Als kleine Abwechslung für zwischendurch gibt's am Vormittag einen Tauchgang am benachbarten Siaes Tunnel, der kein Tunnel ist, sondern eine große Grotte, in die dank dreier großer Öffnungen natürliches Umgebungslicht einfällt. Am Südeingang in 28 m Tiefe begrüßt uns ein Schwam Großaugenmakrelen. Auf dem Weg durch den etwa 50 m langen Tunnel passieren wir einige Weißspitzen, die sich auf dem Sandboden von den Strapazen der Nacht ausruhen. Am Tunnelende macht uns Guide Diego auf eine Flammende Feilenmuschel aufmerksam, die sich in der Felswand eingegraben hat. Das ist dann auch der erste Tauchgang des Trips, bei dem ein Guide wirklich sinnvoll ist. Bisher liefen die Tauchgänge immer so: Zusammen reinspringen, dann geht jeder seines Weges und tut, was er will und zum Safety Stop trifft man sich immer irgendwie wieder. Mucho gusto! Nach meinem Geschmack sind auch die wunderbaren Weichkorallen, die das hintere Fenster des Tunnels dekorieren, sowie die Torpedogrundeln, die normalerweise in Tiefen um 60 m leben, hier aber aus unerfindlichen Gründe(l)n viel höher kommen. Nach dem Verlassen des Tunnels paddeln wir noch eine halbe Stunde lang Schulter links an der Steilwand entlang und erfreuen uns der Kröten und des ansehnlichen Riffes. Sehr schön!

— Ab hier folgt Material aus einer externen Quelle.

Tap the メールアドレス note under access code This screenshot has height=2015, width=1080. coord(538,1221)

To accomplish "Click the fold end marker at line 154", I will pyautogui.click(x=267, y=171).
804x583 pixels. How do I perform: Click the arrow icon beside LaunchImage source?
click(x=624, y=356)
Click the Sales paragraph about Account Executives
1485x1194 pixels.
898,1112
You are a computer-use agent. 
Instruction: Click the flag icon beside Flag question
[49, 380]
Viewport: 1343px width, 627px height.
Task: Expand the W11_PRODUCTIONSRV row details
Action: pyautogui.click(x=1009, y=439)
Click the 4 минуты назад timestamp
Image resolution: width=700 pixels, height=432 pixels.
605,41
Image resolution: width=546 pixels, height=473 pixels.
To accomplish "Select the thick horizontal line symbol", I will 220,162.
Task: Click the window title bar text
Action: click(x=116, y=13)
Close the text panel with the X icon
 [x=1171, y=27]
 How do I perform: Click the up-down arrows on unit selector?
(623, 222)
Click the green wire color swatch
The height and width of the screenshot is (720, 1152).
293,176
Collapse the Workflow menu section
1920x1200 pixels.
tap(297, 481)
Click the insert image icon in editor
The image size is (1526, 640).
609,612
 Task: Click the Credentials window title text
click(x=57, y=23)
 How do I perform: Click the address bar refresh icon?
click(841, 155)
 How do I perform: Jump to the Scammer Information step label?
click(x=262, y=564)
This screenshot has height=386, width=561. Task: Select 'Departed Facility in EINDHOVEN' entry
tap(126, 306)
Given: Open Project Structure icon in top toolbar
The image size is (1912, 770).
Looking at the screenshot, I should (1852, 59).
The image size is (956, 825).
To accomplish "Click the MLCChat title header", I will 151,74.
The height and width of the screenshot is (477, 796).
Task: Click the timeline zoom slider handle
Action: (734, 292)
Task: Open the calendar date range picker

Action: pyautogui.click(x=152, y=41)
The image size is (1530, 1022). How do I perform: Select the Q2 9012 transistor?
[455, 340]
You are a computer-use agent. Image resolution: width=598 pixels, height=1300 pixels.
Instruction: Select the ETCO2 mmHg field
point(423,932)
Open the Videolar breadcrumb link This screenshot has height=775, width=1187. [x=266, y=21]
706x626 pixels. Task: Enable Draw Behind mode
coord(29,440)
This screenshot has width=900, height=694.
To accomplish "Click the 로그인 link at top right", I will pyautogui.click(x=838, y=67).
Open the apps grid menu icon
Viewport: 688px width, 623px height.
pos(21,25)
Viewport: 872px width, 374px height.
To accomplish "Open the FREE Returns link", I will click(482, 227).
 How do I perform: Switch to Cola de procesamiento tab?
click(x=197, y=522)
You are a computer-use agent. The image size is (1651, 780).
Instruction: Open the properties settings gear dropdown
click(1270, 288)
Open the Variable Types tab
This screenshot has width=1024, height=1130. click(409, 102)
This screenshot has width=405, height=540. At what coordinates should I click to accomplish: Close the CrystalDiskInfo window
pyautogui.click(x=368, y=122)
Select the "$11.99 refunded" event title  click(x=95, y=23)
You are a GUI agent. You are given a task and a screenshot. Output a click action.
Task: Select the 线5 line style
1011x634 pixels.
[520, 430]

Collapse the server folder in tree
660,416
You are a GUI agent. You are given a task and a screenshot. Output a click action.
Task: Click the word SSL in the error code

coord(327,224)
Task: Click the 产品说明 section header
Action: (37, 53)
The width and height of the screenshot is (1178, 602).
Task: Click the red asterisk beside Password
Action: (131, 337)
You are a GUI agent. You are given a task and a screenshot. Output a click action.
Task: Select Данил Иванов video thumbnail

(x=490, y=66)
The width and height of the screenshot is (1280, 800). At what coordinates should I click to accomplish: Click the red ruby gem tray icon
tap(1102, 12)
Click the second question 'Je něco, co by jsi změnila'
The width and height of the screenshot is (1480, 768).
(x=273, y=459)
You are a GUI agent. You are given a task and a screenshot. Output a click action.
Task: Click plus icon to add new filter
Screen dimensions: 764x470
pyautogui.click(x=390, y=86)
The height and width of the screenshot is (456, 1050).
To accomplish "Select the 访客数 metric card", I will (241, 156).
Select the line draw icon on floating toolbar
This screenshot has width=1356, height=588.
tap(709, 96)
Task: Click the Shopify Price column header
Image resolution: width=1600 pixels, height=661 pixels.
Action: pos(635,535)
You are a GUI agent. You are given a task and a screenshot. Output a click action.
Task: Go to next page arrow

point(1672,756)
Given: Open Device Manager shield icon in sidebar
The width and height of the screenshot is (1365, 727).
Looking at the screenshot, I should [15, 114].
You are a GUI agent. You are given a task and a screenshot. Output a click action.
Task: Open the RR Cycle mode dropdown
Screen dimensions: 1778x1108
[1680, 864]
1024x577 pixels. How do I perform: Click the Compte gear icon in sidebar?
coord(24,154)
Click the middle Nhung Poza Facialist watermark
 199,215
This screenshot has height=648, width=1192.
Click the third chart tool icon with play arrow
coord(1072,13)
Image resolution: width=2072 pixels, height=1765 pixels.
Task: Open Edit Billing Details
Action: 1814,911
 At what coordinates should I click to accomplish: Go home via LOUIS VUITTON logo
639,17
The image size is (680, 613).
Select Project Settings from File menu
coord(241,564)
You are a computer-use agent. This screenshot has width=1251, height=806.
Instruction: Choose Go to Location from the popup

Unser letzter Tag beginnt mit einem weiteren legendären Palau-Tauchplatz, der Chandelier Cave im Hafen von Malakal Island. Die Höhle besteht aus 4 hintereinanderliegenden Kammern, in denen man auftauchen kann; eine 5. Kammer liegt komplett über dem Meeresspiegel und ist demzufolge trocken. Um von einer Kammer zur anderen zu gelangen, muss man nur kurz seinen Kopf unter Wasser stecken und ein paar Meter schwimmen, die Verbindungen sind sehr breit und sehr kurz. Das Gleiche gilt für den Weg vom und ins Freiwasser, mehr als 1-2 min ist man nicht unterwegs. Von daher ist die Chandelier Cave für alle nicht klaustrophobisch veranlagten Sporttaucher gut zu meistern. Und der Weg lohnt sich durchaus, gerade in den ersten beiden Kammern wachsen mächtige, wunderbare Stalagtiten von der Höhlendecke herab – Ergebnis jahrhunderttausendelanger, stetiger Arbeit des Regenwassers, das die Höhle aus dem porösen Kalkstein herauserodiert hat. Nach einer guten halben Stunde verlassen wir die Höhle und gehen in einem kleinen Geweihkorallenfeld nahe dem Höhleneingang auf Mandarinfischjagd. Ich dachte immer, dass die bunten Kerlchen immer nur in der Abenddämmerung ihr Versteck verlassen, um sich mit den Weibchen ein wenig zu vergnügen, aber hier kann man sie auch tagsüber durch die Korallen streifen sehen. Zur Abrundung des tollen Tauchgangs beehrt uns noch eine Kalmar-Familie, bevor nach einer Stunde unser letzter Palau-Tauchgang sein Ende findet.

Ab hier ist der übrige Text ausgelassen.